From the listing below, restate word for word the lines from the line containing "At what coordinates should I click to accomplish: Open" down through the line containing "At what coordinates should I click to accomplish: Click". Exclude pictures.

SUPPLIED DATA:

_ _ _ _ _

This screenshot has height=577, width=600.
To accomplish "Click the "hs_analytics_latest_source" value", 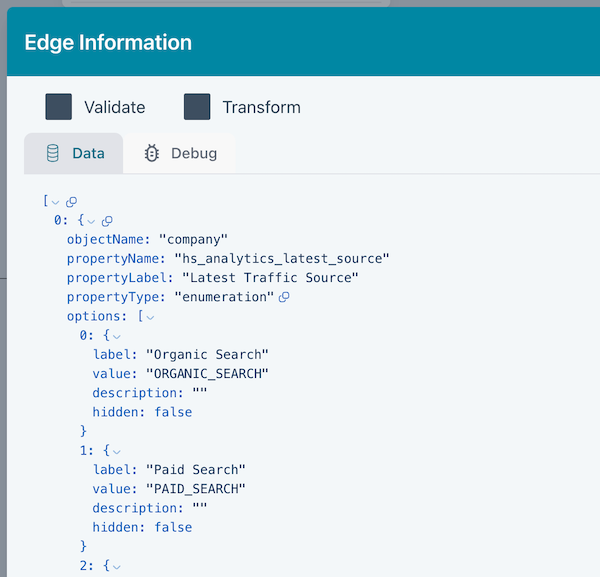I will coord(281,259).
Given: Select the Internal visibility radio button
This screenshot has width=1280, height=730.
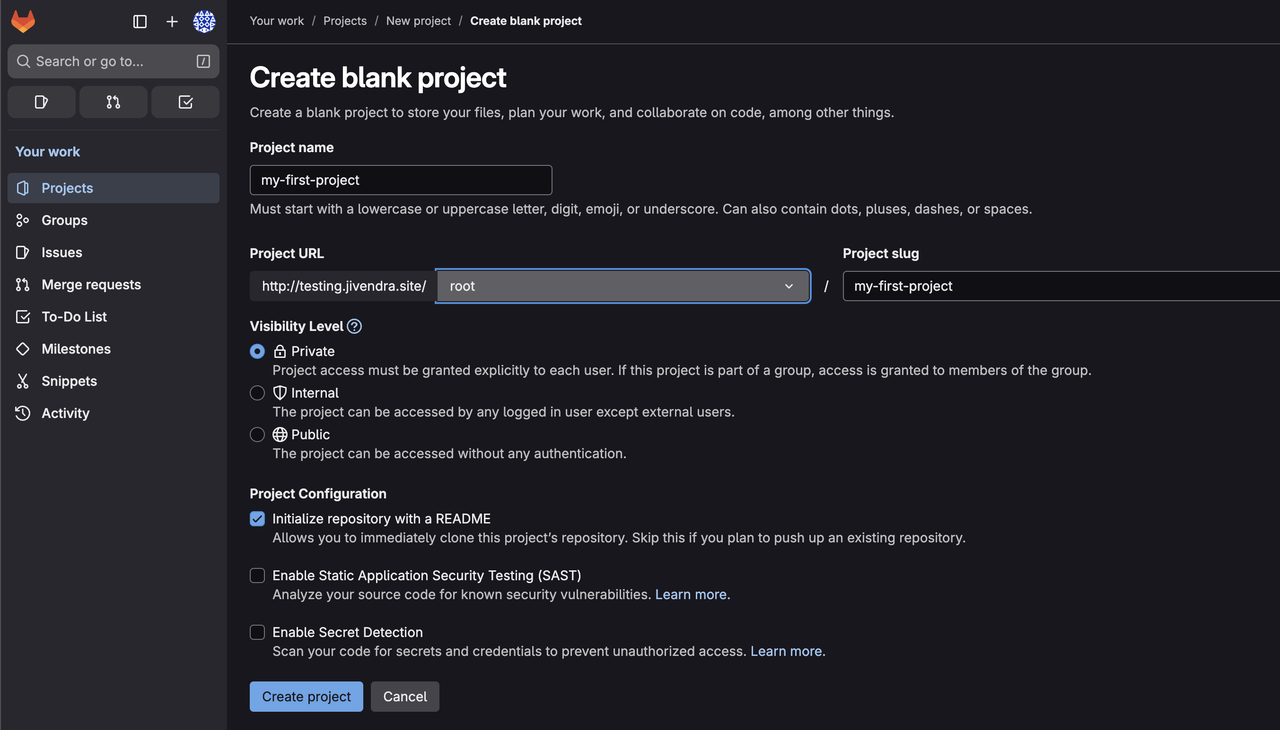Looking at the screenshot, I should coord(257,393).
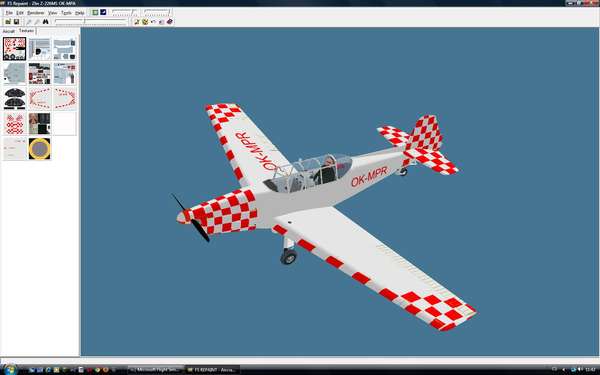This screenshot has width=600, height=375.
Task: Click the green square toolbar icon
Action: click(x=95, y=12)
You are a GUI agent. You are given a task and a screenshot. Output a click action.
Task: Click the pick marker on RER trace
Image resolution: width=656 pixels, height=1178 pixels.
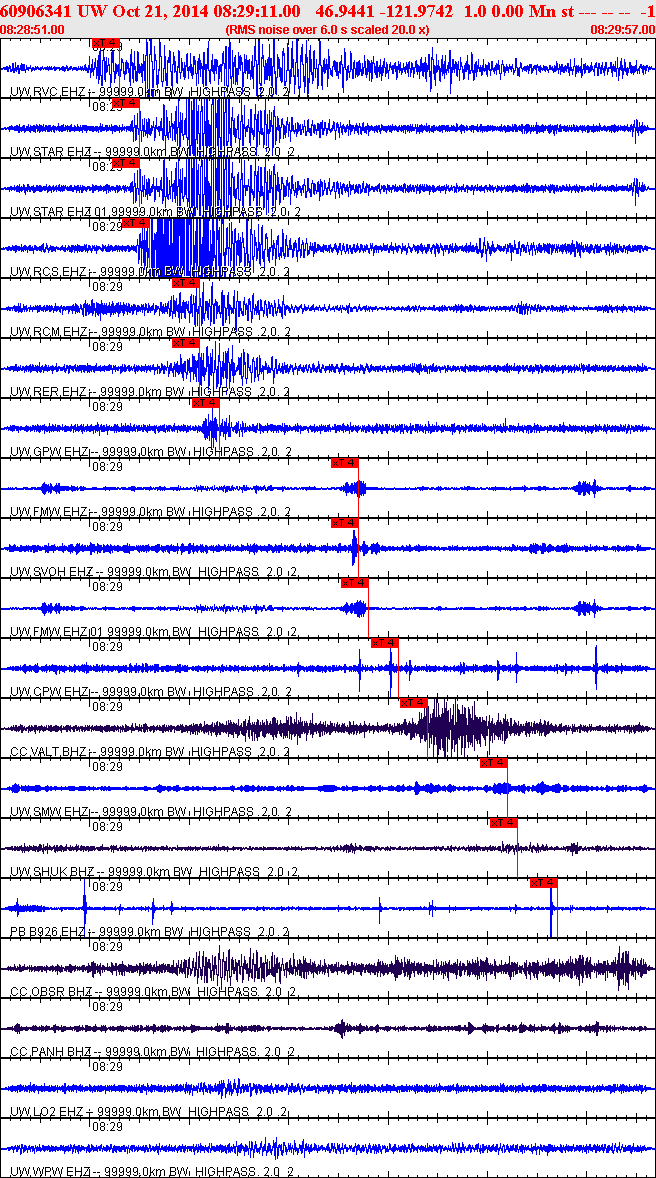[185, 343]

_ _ _ _ _

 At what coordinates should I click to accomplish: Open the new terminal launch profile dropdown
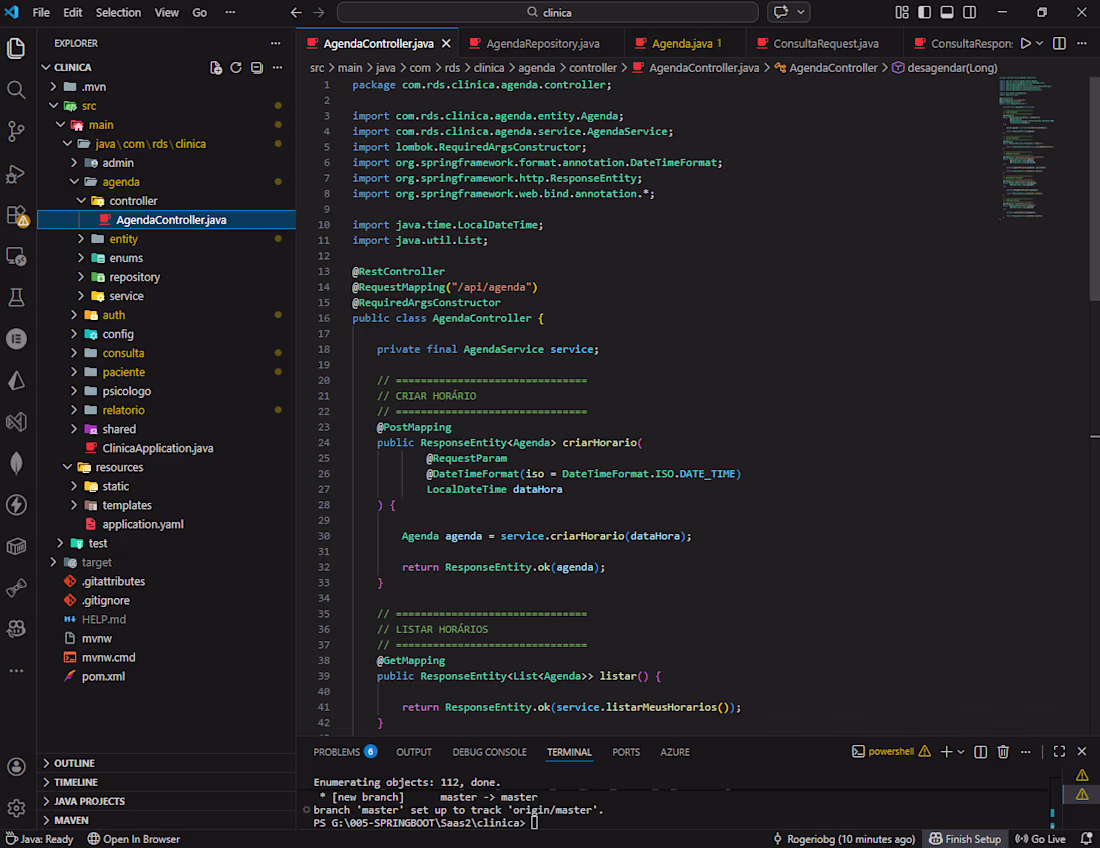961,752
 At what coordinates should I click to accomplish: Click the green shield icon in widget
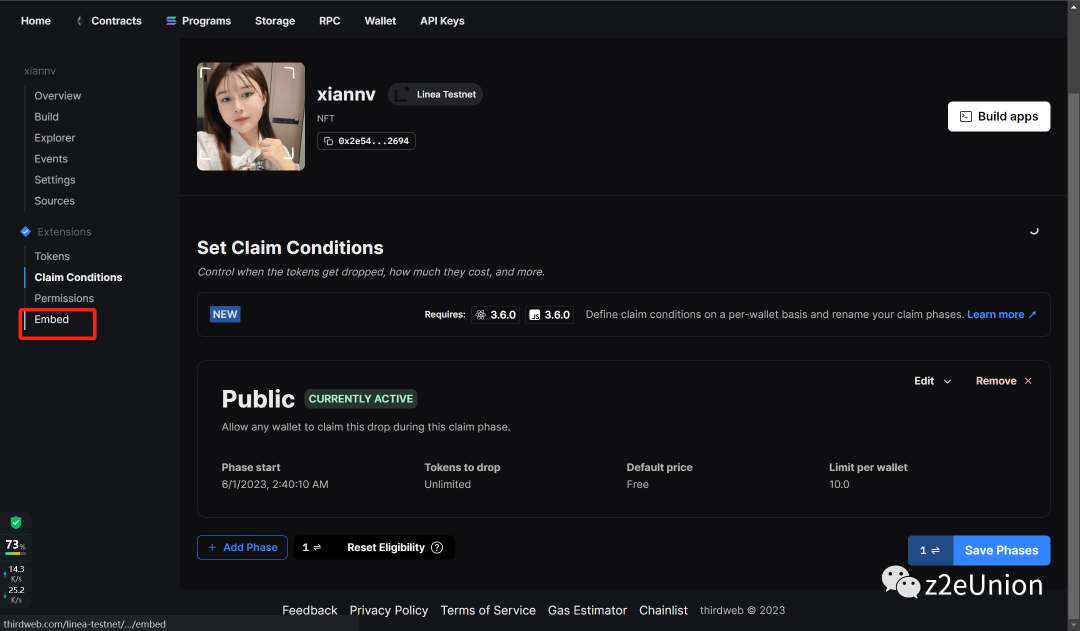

_ _ _ _ _

ANSWER TO THIS TASK:
 At what coordinates should I click to accomplish: Open the new terminal launch profile dropdown
961,752
 At what coordinates should I click to accomplish: Click the green shield icon in widget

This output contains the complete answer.